▶ _PROBLEM TO WORK ON_:
Express all of the material below as a Markdown table with two columns, Row and Line. Give each nonblank line its own numbered row.
━━ DATA FOR THIS EXERCISE
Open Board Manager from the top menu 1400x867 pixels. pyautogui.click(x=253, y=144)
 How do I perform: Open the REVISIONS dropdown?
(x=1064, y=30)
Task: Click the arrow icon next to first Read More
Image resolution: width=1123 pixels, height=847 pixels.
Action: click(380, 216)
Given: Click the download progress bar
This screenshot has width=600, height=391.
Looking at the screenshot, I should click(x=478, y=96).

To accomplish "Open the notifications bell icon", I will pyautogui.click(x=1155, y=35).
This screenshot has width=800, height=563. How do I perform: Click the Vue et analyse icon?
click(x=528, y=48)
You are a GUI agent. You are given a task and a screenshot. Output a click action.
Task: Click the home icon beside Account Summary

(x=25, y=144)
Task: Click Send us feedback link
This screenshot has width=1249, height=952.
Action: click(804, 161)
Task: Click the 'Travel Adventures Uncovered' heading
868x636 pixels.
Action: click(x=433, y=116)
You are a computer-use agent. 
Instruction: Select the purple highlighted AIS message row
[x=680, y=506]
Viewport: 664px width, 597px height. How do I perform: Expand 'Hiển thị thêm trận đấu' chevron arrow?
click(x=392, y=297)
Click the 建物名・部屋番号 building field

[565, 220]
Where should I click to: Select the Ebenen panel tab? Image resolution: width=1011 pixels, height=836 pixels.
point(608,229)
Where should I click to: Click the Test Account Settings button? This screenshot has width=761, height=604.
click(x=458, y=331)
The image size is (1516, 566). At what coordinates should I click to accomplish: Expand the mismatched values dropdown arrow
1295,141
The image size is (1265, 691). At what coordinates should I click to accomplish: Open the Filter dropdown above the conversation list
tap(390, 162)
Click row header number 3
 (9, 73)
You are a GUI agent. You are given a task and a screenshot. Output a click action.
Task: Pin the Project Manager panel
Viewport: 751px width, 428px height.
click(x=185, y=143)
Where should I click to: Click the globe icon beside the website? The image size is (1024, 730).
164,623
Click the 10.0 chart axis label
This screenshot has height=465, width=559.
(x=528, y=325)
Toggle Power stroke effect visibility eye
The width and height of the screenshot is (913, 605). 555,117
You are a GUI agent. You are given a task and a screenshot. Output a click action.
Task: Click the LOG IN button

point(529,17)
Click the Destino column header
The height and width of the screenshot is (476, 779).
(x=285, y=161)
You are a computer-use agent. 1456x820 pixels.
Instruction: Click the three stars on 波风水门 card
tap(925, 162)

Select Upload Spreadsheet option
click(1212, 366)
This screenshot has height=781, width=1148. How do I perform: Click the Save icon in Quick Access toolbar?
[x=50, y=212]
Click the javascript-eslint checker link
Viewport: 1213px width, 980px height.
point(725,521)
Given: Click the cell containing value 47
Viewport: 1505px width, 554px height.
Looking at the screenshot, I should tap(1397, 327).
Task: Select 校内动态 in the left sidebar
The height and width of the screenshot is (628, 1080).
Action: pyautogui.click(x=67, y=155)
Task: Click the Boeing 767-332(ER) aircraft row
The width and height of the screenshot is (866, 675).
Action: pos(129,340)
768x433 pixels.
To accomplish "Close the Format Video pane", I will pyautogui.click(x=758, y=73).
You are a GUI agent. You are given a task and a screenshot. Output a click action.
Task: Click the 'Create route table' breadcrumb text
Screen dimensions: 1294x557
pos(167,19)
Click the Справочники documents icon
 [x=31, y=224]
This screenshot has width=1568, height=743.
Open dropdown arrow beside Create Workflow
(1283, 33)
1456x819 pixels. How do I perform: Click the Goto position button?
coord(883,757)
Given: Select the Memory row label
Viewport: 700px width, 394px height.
━━━━
▶ _CORRECT RESULT_:
| Row | Line |
|---|---|
| 1 | Open Board Manager from the top menu 1400x867 pixels. pyautogui.click(x=253, y=144) |
| 2 |  How do I perform: Open the REVISIONS dropdown? |
| 3 | (x=1064, y=30) |
| 4 | Task: Click the arrow icon next to first Read More |
| 5 | Image resolution: width=1123 pixels, height=847 pixels. |
| 6 | Action: click(380, 216) |
| 7 | Given: Click the download progress bar |
| 8 | This screenshot has width=600, height=391. |
| 9 | Looking at the screenshot, I should click(x=478, y=96). |
| 10 | To accomplish "Open the notifications bell icon", I will pyautogui.click(x=1155, y=35). |
| 11 | This screenshot has width=800, height=563. How do I perform: Click the Vue et analyse icon? |
| 12 | click(x=528, y=48) |
| 13 | You are a GUI agent. You are given a task and a screenshot. Output a click action. |
| 14 | Task: Click the home icon beside Account Summary |
| 15 | (x=25, y=144) |
| 16 | Task: Click Send us feedback link |
| 17 | This screenshot has width=1249, height=952. |
| 18 | Action: click(804, 161) |
| 19 | Task: Click the 'Travel Adventures Uncovered' heading |
| 20 | 868x636 pixels. |
| 21 | Action: click(x=433, y=116) |
| 22 | You are a computer-use agent.  |
| 23 | Instruction: Select the purple highlighted AIS message row |
| 24 | [x=680, y=506] |
| 25 | Viewport: 664px width, 597px height. How do I perform: Expand 'Hiển thị thêm trận đấu' chevron arrow? |
| 26 | click(x=392, y=297) |
| 27 | Click the 建物名・部屋番号 building field |
| 28 | [565, 220] |
| 29 | Where should I click to: Select the Ebenen panel tab? Image resolution: width=1011 pixels, height=836 pixels. |
| 30 | point(608,229) |
| 31 | Where should I click to: Click the Test Account Settings button? This screenshot has width=761, height=604. |
| 32 | click(x=458, y=331) |
| 33 | The image size is (1516, 566). At what coordinates should I click to accomplish: Expand the mismatched values dropdown arrow |
| 34 | 1295,141 |
| 35 | The image size is (1265, 691). At what coordinates should I click to accomplish: Open the Filter dropdown above the conversation list |
| 36 | tap(390, 162) |
| 37 | Click row header number 3 |
| 38 |  (9, 73) |
| 39 | You are a GUI agent. You are given a task and a screenshot. Output a click action. |
| 40 | Task: Pin the Project Manager panel |
| 41 | Viewport: 751px width, 428px height. |
| 42 | click(x=185, y=143) |
| 43 | Where should I click to: Click the globe icon beside the website? The image size is (1024, 730). |
| 44 | 164,623 |
| 45 | Click the 10.0 chart axis label |
| 46 | This screenshot has height=465, width=559. |
| 47 | (x=528, y=325) |
| 48 | Toggle Power stroke effect visibility eye |
| 49 | The width and height of the screenshot is (913, 605). 555,117 |
| 50 | You are a GUI agent. You are given a task and a screenshot. Output a click action. |
| 51 | Task: Click the LOG IN button |
| 52 | point(529,17) |
| 53 | Click the Destino column header |
| 54 | The height and width of the screenshot is (476, 779). |
| 55 | (x=285, y=161) |
| 56 | You are a computer-use agent. 1456x820 pixels. |
| 57 | Instruction: Click the three stars on 波风水门 card |
| 58 | tap(925, 162) |
| 59 | Select Upload Spreadsheet option |
| 60 | click(1212, 366) |
| 61 | This screenshot has height=781, width=1148. How do I perform: Click the Save icon in Quick Access toolbar? |
| 62 | [x=50, y=212] |
| 63 | Click the javascript-eslint checker link |
| 64 | Viewport: 1213px width, 980px height. |
| 65 | point(725,521) |
| 66 | Given: Click the cell containing value 47 |
| 67 | Viewport: 1505px width, 554px height. |
| 68 | Looking at the screenshot, I should tap(1397, 327). |
| 69 | Task: Select 校内动态 in the left sidebar |
| 70 | The height and width of the screenshot is (628, 1080). |
| 71 | Action: pyautogui.click(x=67, y=155) |
| 72 | Task: Click the Boeing 767-332(ER) aircraft row |
| 73 | The width and height of the screenshot is (866, 675). |
| 74 | Action: pos(129,340) |
| 75 | 768x433 pixels. |
| 76 | To accomplish "Close the Format Video pane", I will pyautogui.click(x=758, y=73). |
| 77 | You are a GUI agent. You are given a task and a screenshot. Output a click action. |
| 78 | Task: Click the 'Create route table' breadcrumb text |
| 79 | Screen dimensions: 1294x557 |
| 80 | pos(167,19) |
| 81 | Click the Справочники documents icon |
| 82 |  [x=31, y=224] |
| 83 | This screenshot has width=1568, height=743. |
| 84 | Open dropdown arrow beside Create Workflow |
| 85 | (1283, 33) |
| 86 | 1456x819 pixels. How do I perform: Click the Goto position button? |
| 87 | coord(883,757) |
| 88 | Given: Select the Memory row label |
| 89 | Viewport: 700px width, 394px height. |